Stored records
◇ ◇ ◇ ◇ ◇

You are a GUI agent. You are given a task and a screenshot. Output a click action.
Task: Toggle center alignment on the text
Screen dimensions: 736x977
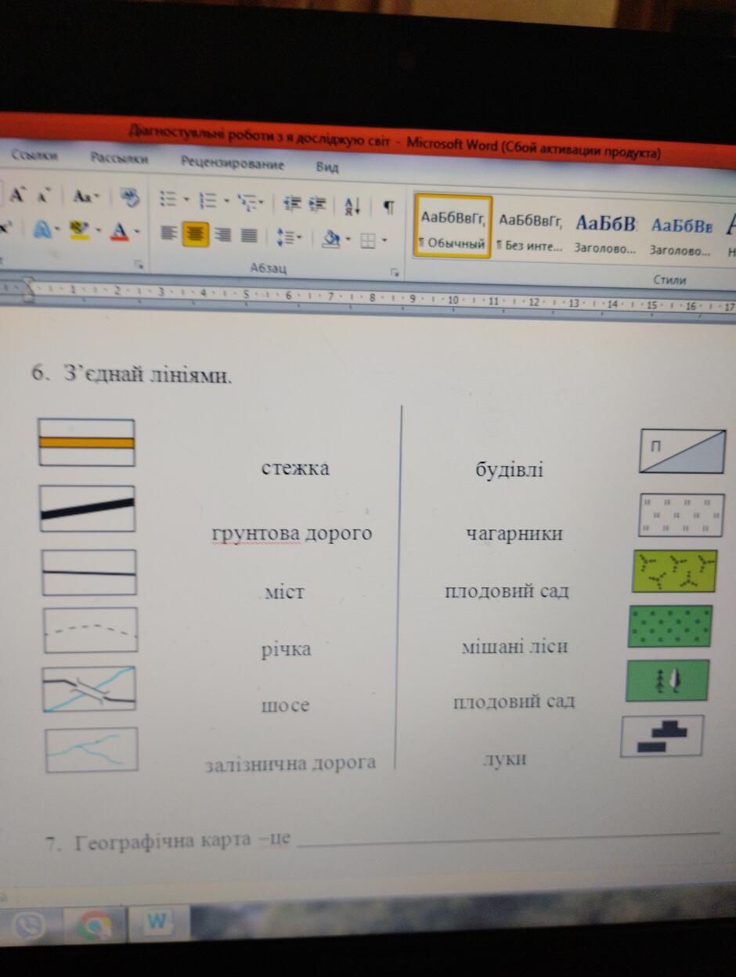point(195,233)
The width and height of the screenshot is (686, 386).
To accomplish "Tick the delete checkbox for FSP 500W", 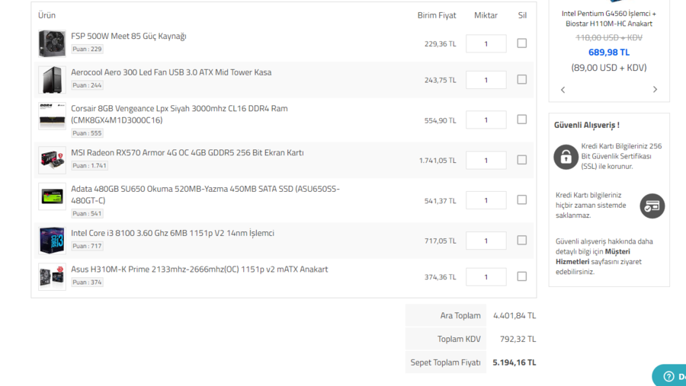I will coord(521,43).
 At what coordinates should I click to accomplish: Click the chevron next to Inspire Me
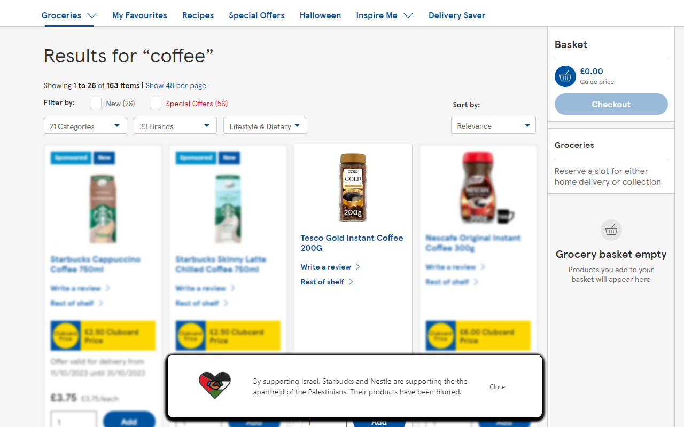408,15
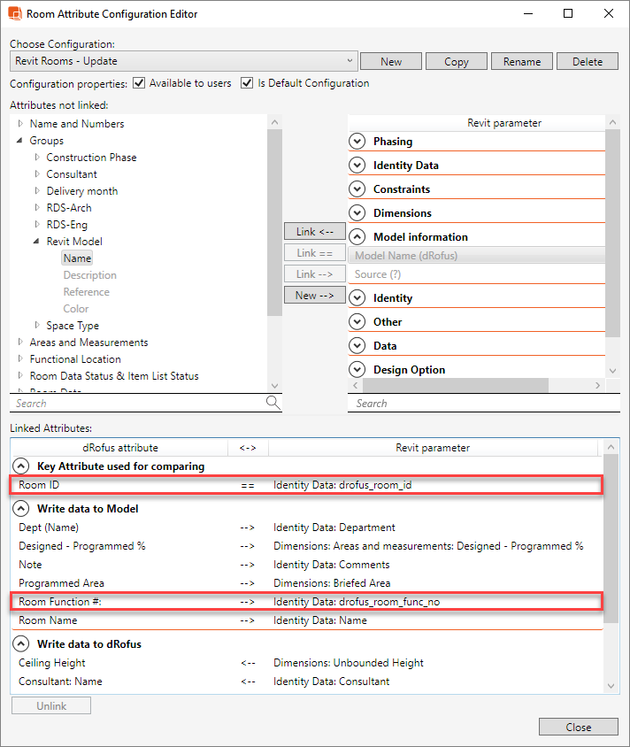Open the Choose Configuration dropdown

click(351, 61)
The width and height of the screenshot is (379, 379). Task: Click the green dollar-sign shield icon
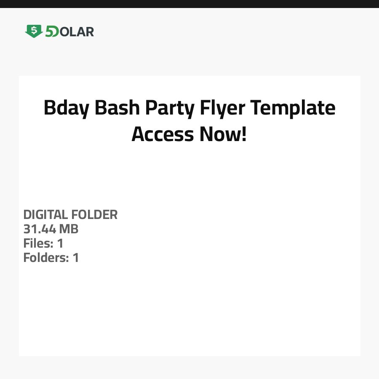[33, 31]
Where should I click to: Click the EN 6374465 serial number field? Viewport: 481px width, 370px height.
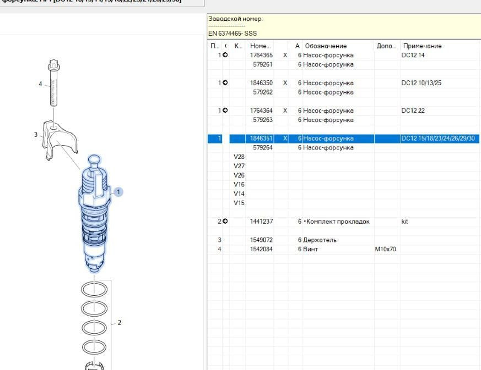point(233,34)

◇ ◇ ◇ ◇ ◇

» **YOUR GOAL**
In the records above, locate the line containing "Where should I", then copy exactly that line and every line after it through the end, omitting pictures.

» **COMPLETED EXERCISE**
Where should I click to: Click the EN 6374465 serial number field? Viewport: 481px width, 370px height.
point(233,34)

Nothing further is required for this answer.